あらすじ
ナチスドイツ占領下のポーランドでレジスタンス運動に活躍した、勇敢なユダヤ人女性たちがいた。彼女たちは武装蜂起を率い、武器や資金の密輸に尽力し、勇敢にもナチスに抵抗した。これまで男性たちの陰で語られなかった彼女たちの真実を描く、歴史ノンフィクション。
戦争において男性を物語の中心におく伝統的な記述では、女性たちの貢献が軽視されてきた。しかし著者は、第二次世界大戦において重要な、女性たちの経験に関する多くの事実を発見する。
綿密な調査にもとづき生々しく描かれる、ナチスによってゲットーに押し込められたユダヤ人たちの暮らしと、強制収容所での凄惨な日々。そして秘密活動に従事する女性たちの手に汗を握る緊迫した日常。

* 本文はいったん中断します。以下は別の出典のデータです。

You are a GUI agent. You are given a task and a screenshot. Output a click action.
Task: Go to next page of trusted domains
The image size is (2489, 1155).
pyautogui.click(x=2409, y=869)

スティーブン・スピルバーグ監督によりハリウッド映画化権取得済!
「何であろうと彼女たちを止まらせることはできない。その決意を揺るがせるようなものは存在しない……女性たちの物語は、歴史の輝かしい1ページとなるだろう。この娘たちは不屈だ」
(歴史家エマヌエル・リンゲルブルム(1900年-1944年)がワルシャワ・ゲットーで書いた1942年の日記より)
感情タグBEST3
Posted by ブクログ
独ソ戦で実在した女性だけの狙撃小隊を題材とした『同志少女よ敵を討て』を読んで、そちらはフィクションなのだが、本書の『ゲットーの娘たち』は実話。いずれも女性が戦う話だが、重みと残酷さが全く違う。戦う相手との対等性がないから、被虐的で不利な立場からのレジスタンスである。
ユダヤ人という差別の対象に加え、「女性」という更に弱い立場。女性が真に弱い立場なのかは異論があるかもしれないが、戦争においては腕力の差に加え、女性性自体が欲望の対象とされかねないという事実から、不利である。そして本書ではそのハンデを負いながらも逞しく生きるゲットーの女性を描くと同時に、やはりその対象となる惨さも描くのである。
ー 「たとえ死ぬとしても」とレニャはアッバ・コヴネルのレジスタンスの信念をそっとつぶやいた。「食肉処理場にひきずられていく無知な羊のようには死なない」
彼女の決意は熱い炎のように燃え上がった。それはすでにベンジンの若者のあいだに燃えさかっていた炎だった。
食肉処理場に引きずられていく無知な羊にはならない。ガス室に運ばれる車両で、なすすべくなく諦めざるを得ない絶望に対し、まだ戦っていくという勇気を奮う方が難しい。殺されるくらいなら、最大限の抵抗をしてやると想像では言えるが、いざ銃を目の前にしてその姿勢を貫けるだろうか。
写真も掲載されている。綺麗な女性たちだ。
一皮むけば、人間は悪魔だ。服従の真理やアイヒマン実験などもあるが、悪魔という以外に、この所業を形容できない。どうしてこのような事ができるのか、命令への服従以外に、本質的に人間に悪質なものが眠っているのではないかという気がする。それは日常些細な嫉妬や欲望なのかもしれないが、何かをきっかけに増幅し、暴発するのではないか。それを防ぐための法律や道徳だとしても頼りない気がする。